Dubourdieu “Château Graville-Lacoste” 2002 Graves (Bordeaux) – Fairly tight, showing green-streaked citrus and apple aromas with a firm acidic foundation and occasional razor-slashes of minerality. It responds very badly to air, but for the first hour or so it’s quite nice, and laser-sharp with food.

(For commentary on these wines, visit oenoLogic…the site, the lifestyle, the cheese sandwich.)

(Notes below reposted from elsewhere, for tagging purposes.)

Onetangi Road 2004 Rosé (Waiheke Island) – Juicy raspberry goodness that’s big and slightly hot, but despite the slightly overweight character it’s a really fun, full-fruited summer quaffer. It will get you tipsy, though. I suggest a post-lunch layabout on an isolated beach.

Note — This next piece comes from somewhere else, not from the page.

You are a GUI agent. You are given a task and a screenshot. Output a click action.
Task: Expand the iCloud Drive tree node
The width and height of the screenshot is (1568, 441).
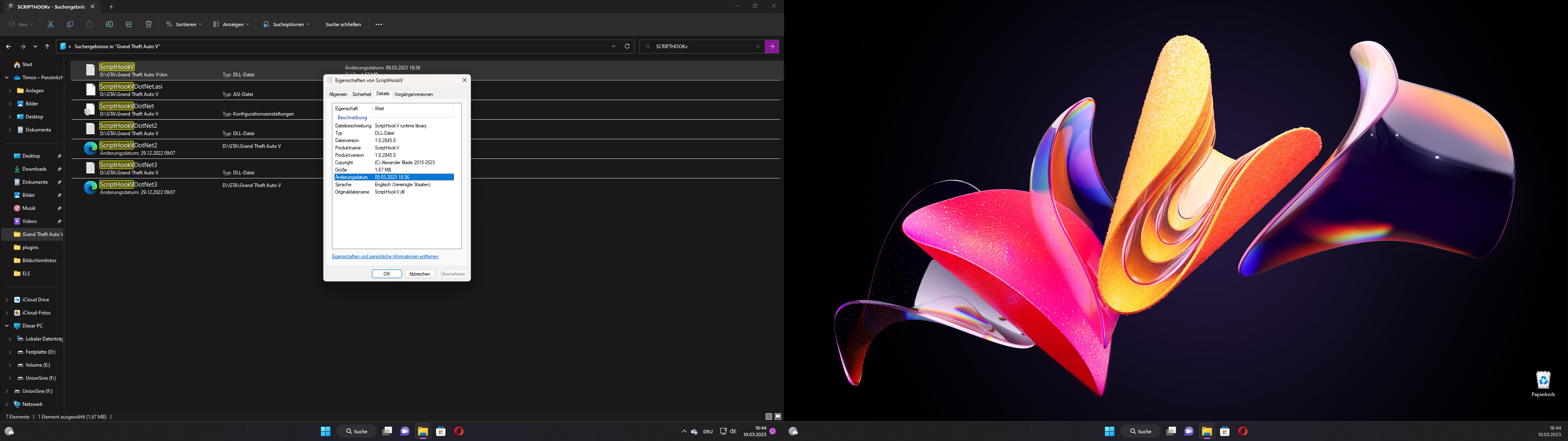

Westport Rivers 2000 Brut “Cuvée RJR” (Southeastern New England) – I serve this blind, and it’s amusing to hear the guesses. I doubt there’s much Massachusetts wine served in Auckland’s French bistros…or Auckland, or New Zealand, or really anywhere outside New England. I find it lemony and frothy, showing ripe apple and a big burst of fruit with a rather abrupt finish, but it seems to be a bigger hit at the table. The ’98 was better.

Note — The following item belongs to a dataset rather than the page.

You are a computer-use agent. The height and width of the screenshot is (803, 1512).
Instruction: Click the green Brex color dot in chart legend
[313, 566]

Trinity Hill 2003 Tempranillo Gimblett Gravels (Hawke’s Bay) – New Zealand winemakers work from a very limited palette of grapes. From region to region, winery to winery, one finds so many of the same grapes (vinified with the same profiles in mind) that a certain ennui is inescapable. No doubt the market has much to do with this state of affairs, but one hopes that as the industry moves inexorably towards maturity, new varietal horizons may be reached by some adventurous winemakers.

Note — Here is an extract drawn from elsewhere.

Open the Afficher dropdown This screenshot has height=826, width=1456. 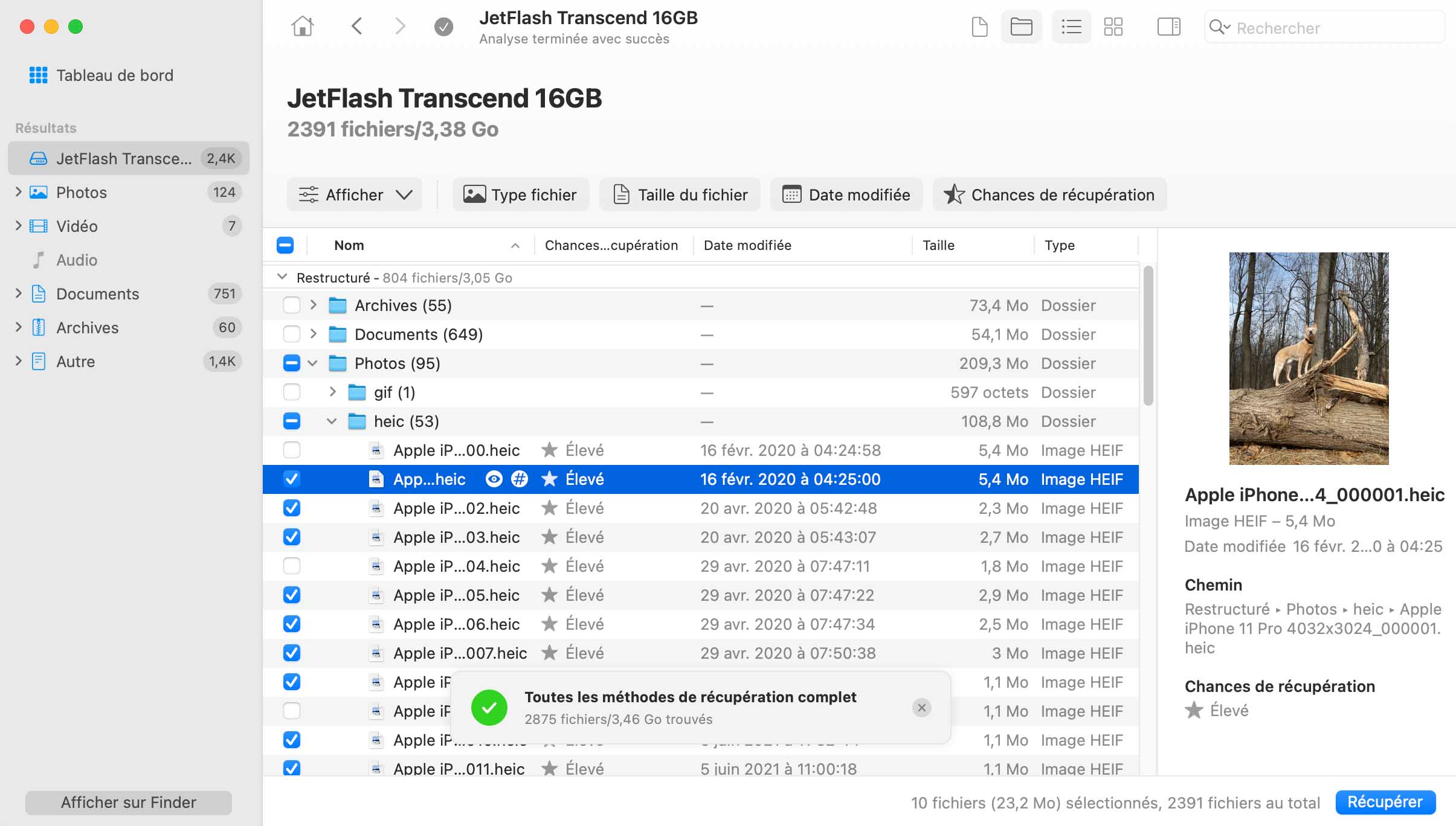click(355, 194)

Yet, thankfully, not all New Zealand wines taste the same. The most obvious separator of all these identi-grapes is winemaking, but also at work are the first stirrings of terroir. It’s hard to identify much of the signature of the land when a vineyard site is still in its teens (and an entire region, like Marlborough, is barely in its thirties), but some sites are older than others, and certain things may be said, or at least theorized, by those with viticultural and/or tasting experience. Mistakes will undoubtedly be made along the way, winemaking will continue to obscure and obliterate terroir, and marketing will wield its nefarious influence (putting brand identity ahead of site identity), but the attempt to identify emergent site-specificity is an absolutely necessary step in the development of New Zealand as a world-class wine producing country. The Gimblett Gravels are, along with the much more controversial Martinborough Terrace, early steps in that direction.

This wine, however, doesn’t do much to advance either notion. Raw plum, strawberry and rosemary are rather dominated by volatile acidity and goopy chocolate. It’s dark and juicy, but there’s just too much wrong with it. Points for effort, but a barely honorable mention for execution.

Johanneshof 2001 Riesling Auslese (Marlborough) – Massive acidity is completely and oddly separated from thick, lemon, apple and lime leaf fruit with a cardboardy texture. More strange than good at this stage, but a few years in the cellar will probably help.